И теперь, наконец, дело дошло до самого существенного, до подлинно важного, скрытого за всем этим конфитюром: пусть, дескать, они пошлют ему, если он вправе высказать такую просьбу, какого-нибудь немецкого режиссера, а еще лучше нескольких, но он прежде всего подумал об Арнольде Фанке, чей фильм «Бури над Монбланом» смотрел с глубоким воодушевлением. Там показывается что-то, что пребывает по ту сторону вещей, что затронуло его душу: Фанк со своей камерой вступает в некую запретную, таинственную, гёльдерлиновскую зону, реверберационное звуковое поле которой – целиком и полностью немецкое, но, вместе с тем, и универсальное: оно даже им, японцем, воспринимается вполне однозначно.
Он, мол, позволит себе высказаться совершенно свободно и откровенно: если Фанк в данный момент не доступен, то может ли он надеяться, что ему пришлют Фрица Ланга?

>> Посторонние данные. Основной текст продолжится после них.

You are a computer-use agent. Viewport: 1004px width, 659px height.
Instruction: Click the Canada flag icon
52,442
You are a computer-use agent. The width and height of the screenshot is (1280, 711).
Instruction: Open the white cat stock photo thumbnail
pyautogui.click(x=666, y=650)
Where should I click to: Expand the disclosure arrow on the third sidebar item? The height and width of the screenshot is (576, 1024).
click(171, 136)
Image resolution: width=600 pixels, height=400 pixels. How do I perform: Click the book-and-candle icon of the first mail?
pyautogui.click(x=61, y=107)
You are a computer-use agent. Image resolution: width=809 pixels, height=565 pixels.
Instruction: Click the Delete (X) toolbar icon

Фридрих Мурнау и Карл Фройнд, к сожалению, уже непоправимо и безвозвратно предпочли Германии Голливуд, Мурнау даже недавно погиб в результате автокатастрофы. Ах, лента «Девушки в униформе» тоже произвела на него чрезвычайно сильное впечатление и, если он вправе позволить себе замечание персонального свойства, напомнила ему о собственных интернатских годах; производство такого радикального и, вместе с тем, такого личного фильма здесь в Японии невозможно.
Он был бы рад и в том случае, если бы ему прислали австрийских или нидерландских режиссеров; оплату пребывания в отеле и путевые расходы, суточные, совокупные гонорары – все это его министерство возьмет на себя. Что такой культурный обмен будет поддержан на высочайшем уровне, разумеется само собой; а если какие-то немецкие чиновники пожелают принять участие в этом путешествии, чтобы познакомиться с японской империей во всем ее совершенстве, то, конечно, и им будет оказан самый радушный прием.

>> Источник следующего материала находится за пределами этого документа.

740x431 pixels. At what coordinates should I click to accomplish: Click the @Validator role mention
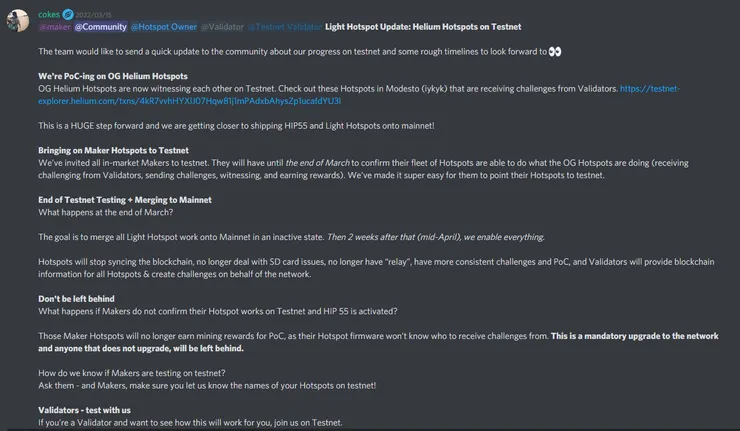point(222,26)
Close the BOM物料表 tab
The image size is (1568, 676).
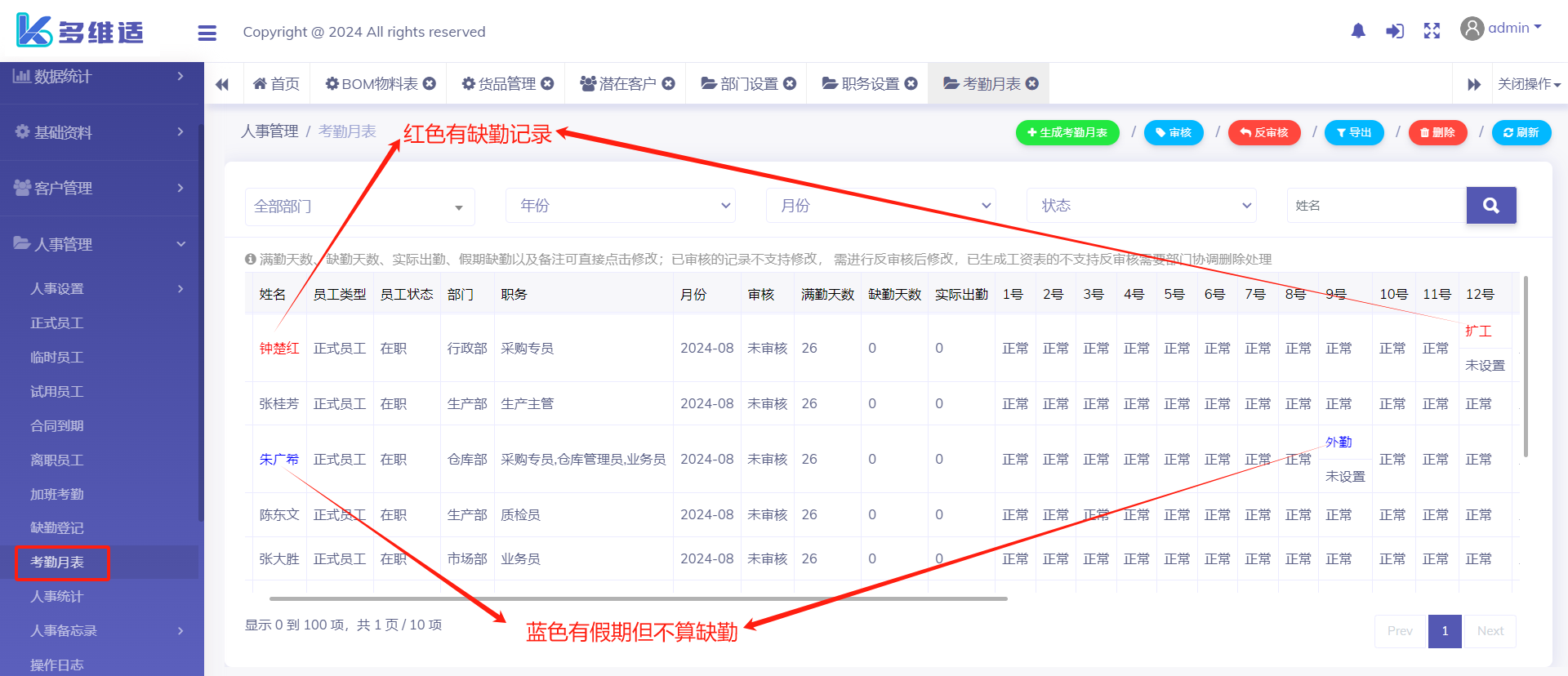430,83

Он, дескать, прикладывает к письму маленький, непритязательный фильм – для более глубокого понимания Японии, – с нескрываемой и искренней надеждой: таким образом пробудить интерес к этой стране киностудии УФА, а через нее – и всей достойной восхищения, великой германской нации.
Закончив письмо и подписав его на последней странице, внизу, беглыми, но все же элегантно выведенными церемониальными иероглифами А-ма-ка-су, он поменял ленту на пишущей машинке и положил уже использованную, предназначенную для позднейшего сожжения, – вместе с письмом и катушкой кинопленки, которые он предварительно поместил в министерский конверт и запечатал воском, – в свой портфель.

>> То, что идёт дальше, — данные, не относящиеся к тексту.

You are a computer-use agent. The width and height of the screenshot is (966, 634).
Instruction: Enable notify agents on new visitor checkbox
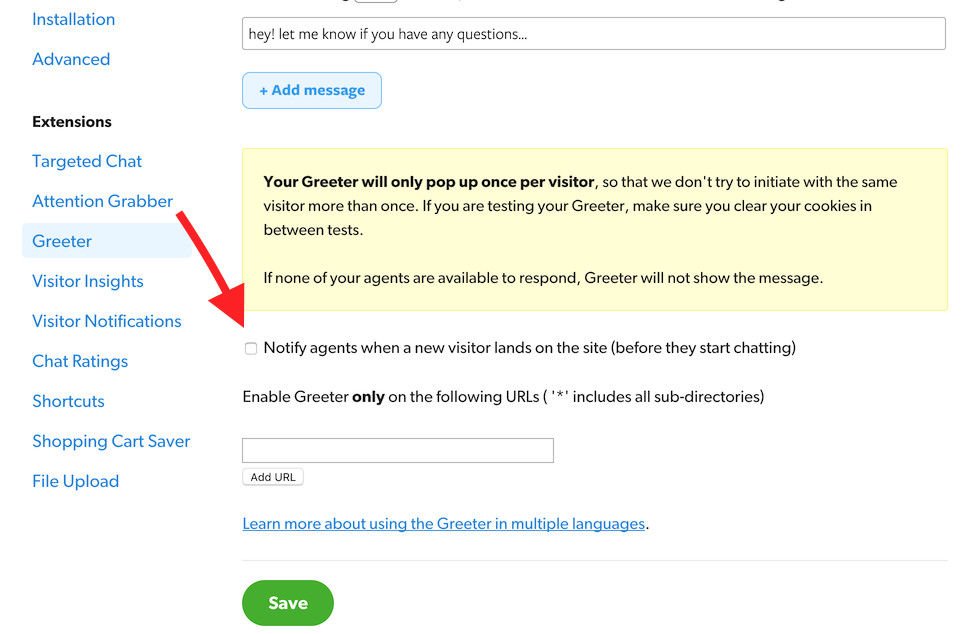(251, 349)
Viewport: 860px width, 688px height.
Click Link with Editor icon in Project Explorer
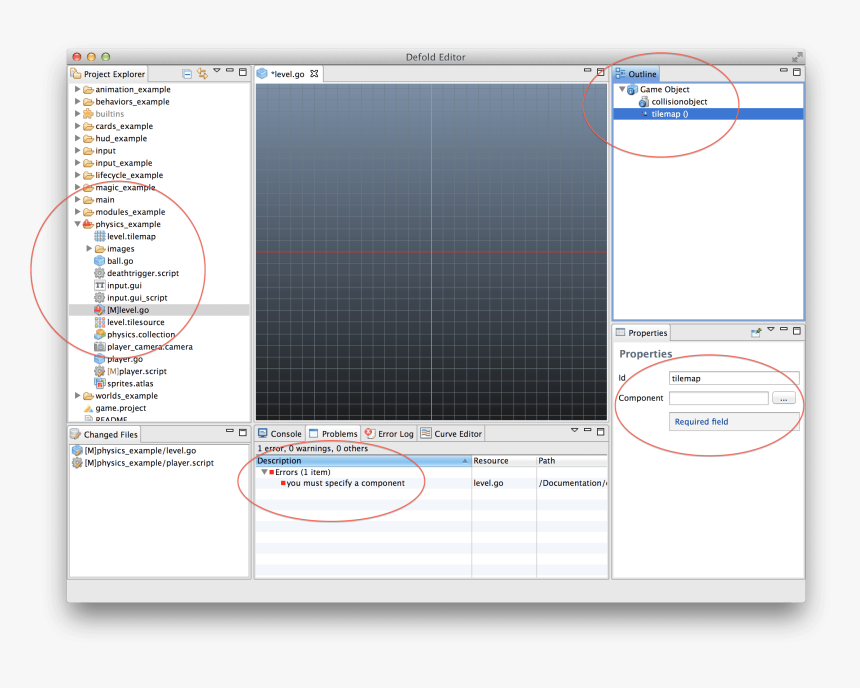(202, 74)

Маленький пакет был еще в тот же день отослан с дипломатической почтой в Берлин, «в собственные руки» директора УФА, где неделю спустя, после, в общем и целом, бессобытийного перелета через Шанхай, Калькутту и Стамбул, его получили в японском посольстве и, с помощью шофера, отправили в путь по ровным проспектам Берлина; но потом, уже на киностудии, пакет поначалу остался лежать во вполне директорском, облицованном красным деревом, снабженном скромной латунной табличкой почтовом ящике: ведь господин директор Гугенберг в тот момент находился в отъезде, он проводил свой глетчерно-лыжный отпуск в Швейцарии.
Нэгели проплакал ровно три дня. По ночам, когда не мог заснуть, он подолгу читал Вальзера, а примерно в полпятого утра принимал веронал. Презирал ли он отца за то, что тот в конце жизни внезапно сделался настолько бессильным, будто его укусил черный тарантул сна и забвения? Так что же он хотел ему сказать в самом конце? Было ли его Hначалом какого-то слова или даже предложения? Финальной мыслью, которая могла бы все прояснить, фразой, выражающей если и не прощение, то, по меньшей мере, частичное отпущение грехов?